Fig. 1. Overview of GWAS meta-analysis study design.

We performed GWAS meta-analyses of 11 NPEs across three data sources. White boxes represent data sources or summary statistics used in this study. Purple boxes represent individual steps throughout the genetic association analysis, and green boxes represent downstream functional analyses. The first stage of this analysis involved independent GWAS performed in parallel across the NACC neuropathology dataset, the ACT study and the combined ROSMAP. We then performed a meta-analysis using results from each individual GWAS using METAL. Variants reaching a suggestive threshold of association (P ≤ 1 × 10⁻⁵) in the meta-analysis were then carried forward for downstream analyses, including functional and colocalization analyses. Variants reaching the genome-wide significant threshold (P ≤ 5 × 10⁻⁸) and exhibiting ≥80% colocalization between two NPEs were followed up using existing methylation data to assess the association. All variants reaching genome-wide significance were considered associated with the respective NPE. We also report variants that reached a suggestive threshold (P ≤ 5 × 10⁻⁷) or reached the lower suggestive threshold (P ≤ 1 × 10⁻⁵) and were in a previously known disease-associated locus. GTEx, Genotype-Tissue Expression Project; QTL, quantitative trait locus; eQTL, expression QTL; sQTL, splicing QTL; mQTL, methylation QTL; AD, Alzheimer’s disease.

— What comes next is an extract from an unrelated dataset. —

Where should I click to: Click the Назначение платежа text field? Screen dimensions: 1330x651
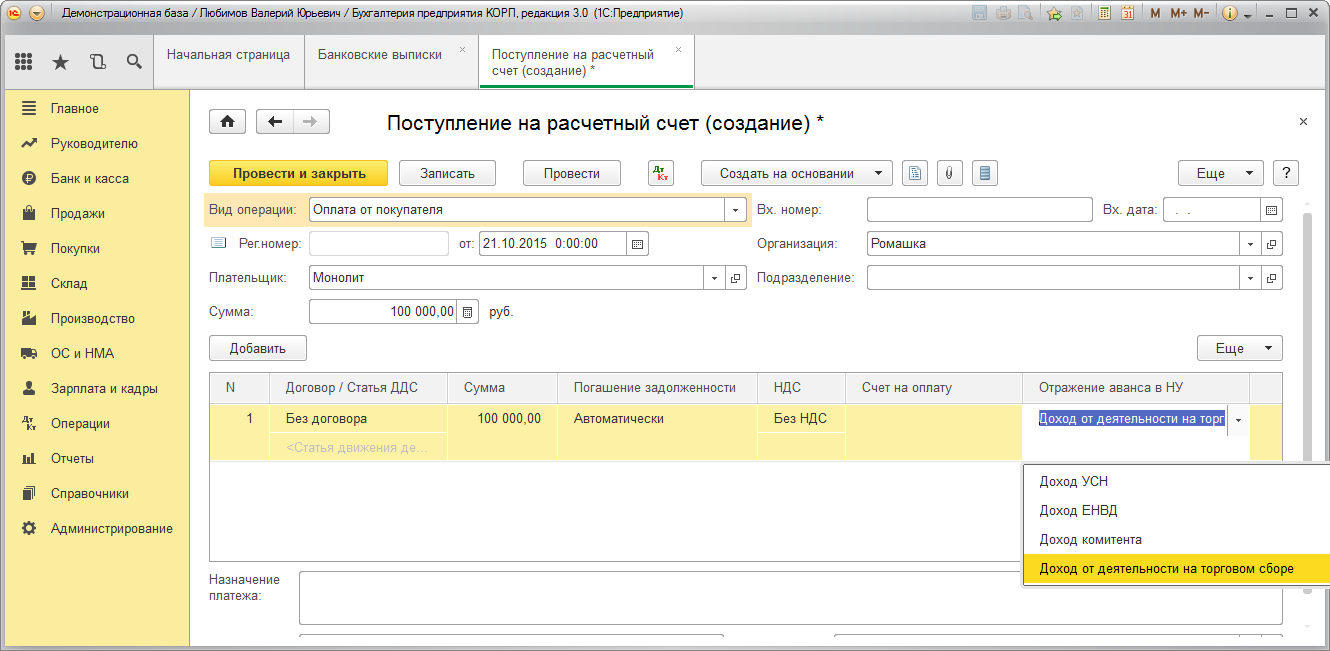tap(790, 597)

Fig. 2. Manhattan plots identify loci associated with each of the 11 NPEs included in this study.

a–k, Manhattan plots are shown for amyloid-β plaques (a), Braak NFT stage (b), CERAD score for neuritic plaques (c), arteriolosclerosis (d), atherosclerosis in the circle of Willis (e), CAA (f), gross infarcts (g), microinfarcts (h), LATE-NC (i), Lewy body (j) and hippocampal sclerosis (k). The y axes denote the −log₁₀(P value of meta-analysis two-sided z test) of the variant–phenotype association, and the x axes outline the chromosomal position, with alternate chromosomes represented in black and blue. Labels indicate the nearest gene at a locus. The horizontal lines define the genome-wide significance level (solid black, P = 5 × 10⁻⁸), near genome-wide significance level (dotted gold, P = 5 × 10⁻⁷), and suggestive significance level (P < 5 × 10⁻⁵) in loci with evidence of AD association from a previous study (for example, ref. ; dotted purple). Points and gene symbols are coded with the same colors. Gray gene symbols indicate genome-wide significant hits within the APOE region that did not survive conditional analysis. All GWAS are in cohorts of European ancestry and adjusted for age at death, sex, genotyping cohort and top ten genetic PCs. We identified seven genome-wide significant loci and 30 near genome-wide significant or suggestive loci. The genome-wide significant loci resulted in 12 associations with eight NPEs (amyloid-β plaques, arteriolosclerosis, atherosclerosis, Braak NFT stage, CAA, CERAD score, hippocampal sclerosis and LATE-NC). Four genes were previously associated with ADRD (APOE, BIN1, TMEM106B, GRN; a–c,f,i,k), while the three new loci were in or closest to LZTS1, COL4A1 and APOC2 (d–f). APOC2 is within the broader APOE region but remained significantly associated with CAA after adjusting for APOE $?$ diplotypes (f). Three NPEs (gross infarcts, microinfarcts and Lewy bodies) had zero genome-wide significant hits, but all three had near genome-wide significant and/or suggestive hits from either new or known loci. APOE was associated with a range of NPEs, including LATE-NC, which is not pathognomonic of AD. On the other hand, neither GRN nor TMEM106B (recently identified in ADRD GWAS) was associated with the AD pathognomonic NPEs but were specific to gross infarcts, LATE-NC and hippocampal sclerosis at either genome-wide or suggestive significance. sig., significant; assocs, associations; sugg., suggestive.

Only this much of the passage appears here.